# 2 different PFS's, 2 different release technique



## Arturito (Jan 10, 2013)

I've has being testing 2 different releases, one for shorter and heavier rubber (1/2-3/4 butterfly) and the other for longer and lighter rubber (>3/4 butterfly)






both shoots over a 2" target

Cheers

Arturo


----------



## Charles (Aug 26, 2010)

Very nice looking shooters!

Cheers ..... Charles


----------



## Imperial (Feb 9, 2011)

bravo ! straight to the point, excellent marksmanship, and terrific slingshots !


----------



## SmilingFury (Jul 2, 2013)

Mariposas de todos tamaños! You have a great technique with both long and shorter B-fly shooters! I like the smaller shooter better but they are both outstanding. Well done and thanks for the video Arturo.
Be well,
SF


----------



## Arturito (Jan 10, 2013)

Imperial said:


> bravo ! straight to the point, excellent marksmanship, and terrific slingshots !
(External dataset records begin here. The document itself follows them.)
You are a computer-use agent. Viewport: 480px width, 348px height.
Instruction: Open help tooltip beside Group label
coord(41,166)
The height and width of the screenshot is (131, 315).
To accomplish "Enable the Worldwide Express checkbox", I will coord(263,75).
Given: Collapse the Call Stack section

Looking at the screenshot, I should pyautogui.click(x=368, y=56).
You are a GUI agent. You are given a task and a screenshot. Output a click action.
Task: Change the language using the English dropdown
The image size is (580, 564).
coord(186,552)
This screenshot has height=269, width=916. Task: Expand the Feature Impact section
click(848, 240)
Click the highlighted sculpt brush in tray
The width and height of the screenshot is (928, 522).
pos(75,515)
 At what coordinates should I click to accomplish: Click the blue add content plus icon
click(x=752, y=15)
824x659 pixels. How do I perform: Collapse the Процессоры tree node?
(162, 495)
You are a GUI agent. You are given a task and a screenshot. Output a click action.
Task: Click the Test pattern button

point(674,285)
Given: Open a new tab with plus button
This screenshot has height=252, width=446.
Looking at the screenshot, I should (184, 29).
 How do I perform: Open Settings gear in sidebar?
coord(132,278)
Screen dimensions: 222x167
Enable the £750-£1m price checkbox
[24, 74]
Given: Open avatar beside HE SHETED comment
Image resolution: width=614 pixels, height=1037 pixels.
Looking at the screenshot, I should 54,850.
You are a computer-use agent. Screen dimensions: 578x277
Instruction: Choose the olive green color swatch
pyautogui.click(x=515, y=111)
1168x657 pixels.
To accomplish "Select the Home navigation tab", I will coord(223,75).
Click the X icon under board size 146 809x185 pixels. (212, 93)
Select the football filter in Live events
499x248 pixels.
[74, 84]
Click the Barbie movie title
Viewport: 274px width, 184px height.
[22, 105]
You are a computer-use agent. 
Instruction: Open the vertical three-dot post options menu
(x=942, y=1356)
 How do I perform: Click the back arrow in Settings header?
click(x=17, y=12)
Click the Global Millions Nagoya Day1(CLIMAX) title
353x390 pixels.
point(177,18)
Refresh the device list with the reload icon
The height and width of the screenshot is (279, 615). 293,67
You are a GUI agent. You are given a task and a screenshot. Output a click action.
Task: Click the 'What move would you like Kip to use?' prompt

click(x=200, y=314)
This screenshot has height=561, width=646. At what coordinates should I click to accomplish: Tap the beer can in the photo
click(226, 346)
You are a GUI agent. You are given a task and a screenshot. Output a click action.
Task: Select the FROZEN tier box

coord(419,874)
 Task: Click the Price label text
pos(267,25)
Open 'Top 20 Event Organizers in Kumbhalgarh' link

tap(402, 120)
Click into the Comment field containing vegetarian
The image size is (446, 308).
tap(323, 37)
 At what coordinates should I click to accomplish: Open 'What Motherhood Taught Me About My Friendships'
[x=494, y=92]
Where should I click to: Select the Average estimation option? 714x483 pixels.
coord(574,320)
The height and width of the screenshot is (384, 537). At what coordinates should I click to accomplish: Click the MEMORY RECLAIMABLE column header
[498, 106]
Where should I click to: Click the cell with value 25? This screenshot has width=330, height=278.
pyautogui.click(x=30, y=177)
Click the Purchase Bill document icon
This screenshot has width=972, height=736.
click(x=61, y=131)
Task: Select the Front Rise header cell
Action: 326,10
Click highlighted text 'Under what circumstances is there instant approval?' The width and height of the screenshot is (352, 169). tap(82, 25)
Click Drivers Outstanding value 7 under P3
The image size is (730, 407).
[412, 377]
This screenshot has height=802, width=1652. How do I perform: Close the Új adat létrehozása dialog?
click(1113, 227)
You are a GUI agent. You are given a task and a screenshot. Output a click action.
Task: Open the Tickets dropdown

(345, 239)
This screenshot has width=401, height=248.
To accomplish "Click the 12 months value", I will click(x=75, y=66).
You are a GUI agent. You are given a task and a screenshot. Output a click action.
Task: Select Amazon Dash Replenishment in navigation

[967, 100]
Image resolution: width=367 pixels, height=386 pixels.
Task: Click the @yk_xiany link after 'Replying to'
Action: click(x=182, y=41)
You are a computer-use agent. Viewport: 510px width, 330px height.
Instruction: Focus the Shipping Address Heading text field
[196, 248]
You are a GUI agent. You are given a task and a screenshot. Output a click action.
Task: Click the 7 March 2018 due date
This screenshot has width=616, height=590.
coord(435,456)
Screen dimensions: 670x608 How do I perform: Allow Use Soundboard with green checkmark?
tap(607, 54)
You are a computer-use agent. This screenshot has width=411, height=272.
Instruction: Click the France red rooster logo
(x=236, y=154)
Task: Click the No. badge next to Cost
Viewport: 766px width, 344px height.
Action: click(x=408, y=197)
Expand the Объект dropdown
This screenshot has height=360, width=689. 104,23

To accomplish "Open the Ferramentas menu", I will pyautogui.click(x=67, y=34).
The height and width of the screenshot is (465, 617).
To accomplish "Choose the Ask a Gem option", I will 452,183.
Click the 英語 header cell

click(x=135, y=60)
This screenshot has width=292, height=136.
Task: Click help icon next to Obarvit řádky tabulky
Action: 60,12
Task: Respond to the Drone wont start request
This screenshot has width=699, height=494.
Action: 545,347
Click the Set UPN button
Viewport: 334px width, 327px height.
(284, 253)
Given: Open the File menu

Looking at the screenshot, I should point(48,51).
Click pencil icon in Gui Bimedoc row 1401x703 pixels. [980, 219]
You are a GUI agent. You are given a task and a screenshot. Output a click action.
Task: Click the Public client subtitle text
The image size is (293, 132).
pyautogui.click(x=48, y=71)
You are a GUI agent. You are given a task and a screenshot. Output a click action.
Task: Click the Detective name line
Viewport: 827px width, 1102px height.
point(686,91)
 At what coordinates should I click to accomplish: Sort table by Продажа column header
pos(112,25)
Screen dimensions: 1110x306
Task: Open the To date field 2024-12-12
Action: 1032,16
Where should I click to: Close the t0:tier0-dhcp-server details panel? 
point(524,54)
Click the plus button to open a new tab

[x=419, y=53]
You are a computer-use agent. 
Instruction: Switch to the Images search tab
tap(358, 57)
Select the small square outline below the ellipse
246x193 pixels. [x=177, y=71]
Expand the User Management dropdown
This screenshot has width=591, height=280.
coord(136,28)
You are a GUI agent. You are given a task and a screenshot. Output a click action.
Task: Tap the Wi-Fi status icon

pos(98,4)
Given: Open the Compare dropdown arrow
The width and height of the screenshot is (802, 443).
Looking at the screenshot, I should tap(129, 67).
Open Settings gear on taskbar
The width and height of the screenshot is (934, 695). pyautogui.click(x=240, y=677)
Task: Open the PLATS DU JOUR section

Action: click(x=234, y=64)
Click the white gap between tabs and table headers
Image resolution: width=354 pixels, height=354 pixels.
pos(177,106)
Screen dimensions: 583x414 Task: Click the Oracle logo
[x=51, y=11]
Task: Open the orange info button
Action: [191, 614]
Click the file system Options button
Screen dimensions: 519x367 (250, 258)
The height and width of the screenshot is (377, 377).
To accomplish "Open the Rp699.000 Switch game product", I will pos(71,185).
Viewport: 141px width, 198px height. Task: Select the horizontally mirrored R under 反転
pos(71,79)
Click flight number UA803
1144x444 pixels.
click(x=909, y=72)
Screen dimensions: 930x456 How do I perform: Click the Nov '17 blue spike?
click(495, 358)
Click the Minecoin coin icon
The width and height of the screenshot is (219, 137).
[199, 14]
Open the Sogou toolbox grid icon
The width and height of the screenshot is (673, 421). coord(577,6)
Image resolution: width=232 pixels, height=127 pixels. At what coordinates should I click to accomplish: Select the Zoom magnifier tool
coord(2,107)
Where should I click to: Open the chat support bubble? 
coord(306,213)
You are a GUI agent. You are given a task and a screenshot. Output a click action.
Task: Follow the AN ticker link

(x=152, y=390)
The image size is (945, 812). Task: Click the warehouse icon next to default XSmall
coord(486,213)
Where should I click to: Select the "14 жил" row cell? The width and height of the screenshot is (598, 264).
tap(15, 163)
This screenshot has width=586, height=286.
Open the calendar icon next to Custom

Thanks friend, I am greedy with rubber, thump up for the long draw and thump forward for shorten rubber after pouch retie ...



SmilingFury said:


> Mariposas de todos tamaños! You have a great technique with both long and shorter B-fly shooters! I like the smaller shooter better but they are both outstanding. Well done and thanks for the video Arturo.
> Be well,
> SF


Glad you liked the shooters, the small is PawPawSailor gift a stunning cocobolo wood and the big one a self made bamboo board cut, modest but effective ...

Cheers

Arturo


----------



## Mr.Teh (Feb 28, 2012)

Both looks great, but most of all I like your accurate shooting


----------